Real-World Deployment Feasibility and Scalability: Practical traffic classification systems require low latency, strong privacy preservation, and the ability to scale to real-world network volumes. The BiDT addresses these requirements effectively. First, it relies only on three payload-agnostic metadata attributes: size, direction, and time, avoiding CPU-intensive DPI. Second, regarding scalability to larger traffic volumes, the framework’s computational complexity per flow is strictly bounded. Because the DTIG targets the first

N = 40

packets of a flow, the graph size and inference memory cost remain constant (

O (1)

) regardless of whether the flow lasts for seconds or hours. This early-classification capability prevents the buffering of long sessions, yielding a deterministic inference time of roughly 8.3 ms per flow. Such lightweight characteristics suggest that the DTIG and BiGraphSAGE are well-suited for scaling to high-throughput environments or inline QoS routing.

Limitations and Adversarial Vulnerabilities: The model’s reliance on temporal and packet-size metadata also introduces several limitations. First, as reflected in our initial observations with minority classes, this data-driven GNN approach can be sensitive to severe dataset imbalance and limited training samples without specialized loss re-weighting or minority oversampling strategies.
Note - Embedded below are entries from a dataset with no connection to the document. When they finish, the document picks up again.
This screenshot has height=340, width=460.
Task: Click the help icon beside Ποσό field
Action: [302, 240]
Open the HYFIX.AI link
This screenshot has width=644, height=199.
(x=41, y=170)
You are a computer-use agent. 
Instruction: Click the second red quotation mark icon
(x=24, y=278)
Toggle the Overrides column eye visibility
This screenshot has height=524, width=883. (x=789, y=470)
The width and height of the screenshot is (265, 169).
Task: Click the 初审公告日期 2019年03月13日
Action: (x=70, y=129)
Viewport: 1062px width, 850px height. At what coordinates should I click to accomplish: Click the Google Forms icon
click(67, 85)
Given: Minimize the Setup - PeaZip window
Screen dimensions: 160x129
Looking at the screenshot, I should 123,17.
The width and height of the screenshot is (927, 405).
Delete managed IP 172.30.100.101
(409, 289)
Second, because the BiDT depends strongly on packet size patterns and transmission pacing, it may be vulnerable to deliberate obfuscation strategies, such as random packet padding or artificial delay injection. These operations could alter the metadata that the model uses most heavily. Finally, although the framework models standard 5-tuple internet protocol (IP) flows effectively, modern multiplexed protocols such as QUIC may carry multiple logical streams within a single UDP connection. Recovering clean interaction graphs from such multiplexed traffic without explicit logical demultiplexing remains a non-trivial problem.

6. Conclusions

In this paper, we present the BiDT, a framework for fine-grained encrypted traffic classification. To address the limitations of existing graph-based methods in modeling interaction directionality and temporal dynamics, we introduce the DTIG, which embeds IATs explicitly into directed edges. We also design a BiGraphSAGE model to learn these structural and temporal representations from both causal and retrospective views.
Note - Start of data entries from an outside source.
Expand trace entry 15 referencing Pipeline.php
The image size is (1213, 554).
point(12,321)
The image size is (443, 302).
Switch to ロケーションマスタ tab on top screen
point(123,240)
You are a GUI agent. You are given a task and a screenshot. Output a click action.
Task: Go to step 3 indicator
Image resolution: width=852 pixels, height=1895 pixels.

The experimental results show that the BiDT achieves an outstanding 98.57% accuracy on a challenging 10-class benchmark, successfully separating inherently similar protocols such as SCP and SFTP with near-perfect precision. Furthermore, by bounding the input sequence to the first

N = 40

packets, the framework maintains an

O (1)

computational complexity per flow. This early-classification strategy avoids the buffering of long sessions, yielding a deterministic and lightweight inference time of approximately 8.3 ms. These findings confirm that explicit modeling of interaction rhythm significantly reduces ambiguity between functionally similar applications while satisfying the low-latency requirements of real-world deployment.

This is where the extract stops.